◆ **Instructions for the task**
Begin at the line containing "This screenshot has width=992, height=881." and end at the final line of the entries. Please reproduce those lines exactly.

◆ **Source material**
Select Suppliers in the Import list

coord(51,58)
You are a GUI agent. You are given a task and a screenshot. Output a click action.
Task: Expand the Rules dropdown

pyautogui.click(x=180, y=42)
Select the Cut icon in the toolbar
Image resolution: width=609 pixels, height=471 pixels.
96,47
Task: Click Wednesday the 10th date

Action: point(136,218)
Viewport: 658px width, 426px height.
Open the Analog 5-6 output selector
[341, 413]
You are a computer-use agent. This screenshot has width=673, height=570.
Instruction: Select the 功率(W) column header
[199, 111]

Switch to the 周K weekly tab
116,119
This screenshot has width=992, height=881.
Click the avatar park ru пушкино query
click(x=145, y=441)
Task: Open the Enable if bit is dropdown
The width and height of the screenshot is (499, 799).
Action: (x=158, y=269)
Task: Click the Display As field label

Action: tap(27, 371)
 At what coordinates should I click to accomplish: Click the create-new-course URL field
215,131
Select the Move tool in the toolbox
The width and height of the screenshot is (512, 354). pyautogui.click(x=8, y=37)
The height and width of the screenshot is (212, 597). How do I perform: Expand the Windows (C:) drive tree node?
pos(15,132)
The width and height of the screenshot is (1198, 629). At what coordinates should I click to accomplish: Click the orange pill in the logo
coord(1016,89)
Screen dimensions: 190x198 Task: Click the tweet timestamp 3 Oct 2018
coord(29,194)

◆ **Solved problem**
This screenshot has width=992, height=881.
Click the avatar park ru пушкино query
click(x=145, y=441)
Task: Open the Enable if bit is dropdown
The width and height of the screenshot is (499, 799).
Action: (x=158, y=269)
Task: Click the Display As field label

Action: tap(27, 371)
 At what coordinates should I click to accomplish: Click the create-new-course URL field
215,131
Select the Move tool in the toolbox
The width and height of the screenshot is (512, 354). pyautogui.click(x=8, y=37)
The height and width of the screenshot is (212, 597). How do I perform: Expand the Windows (C:) drive tree node?
pos(15,132)
The width and height of the screenshot is (1198, 629). At what coordinates should I click to accomplish: Click the orange pill in the logo
coord(1016,89)
Screen dimensions: 190x198 Task: Click the tweet timestamp 3 Oct 2018
coord(29,194)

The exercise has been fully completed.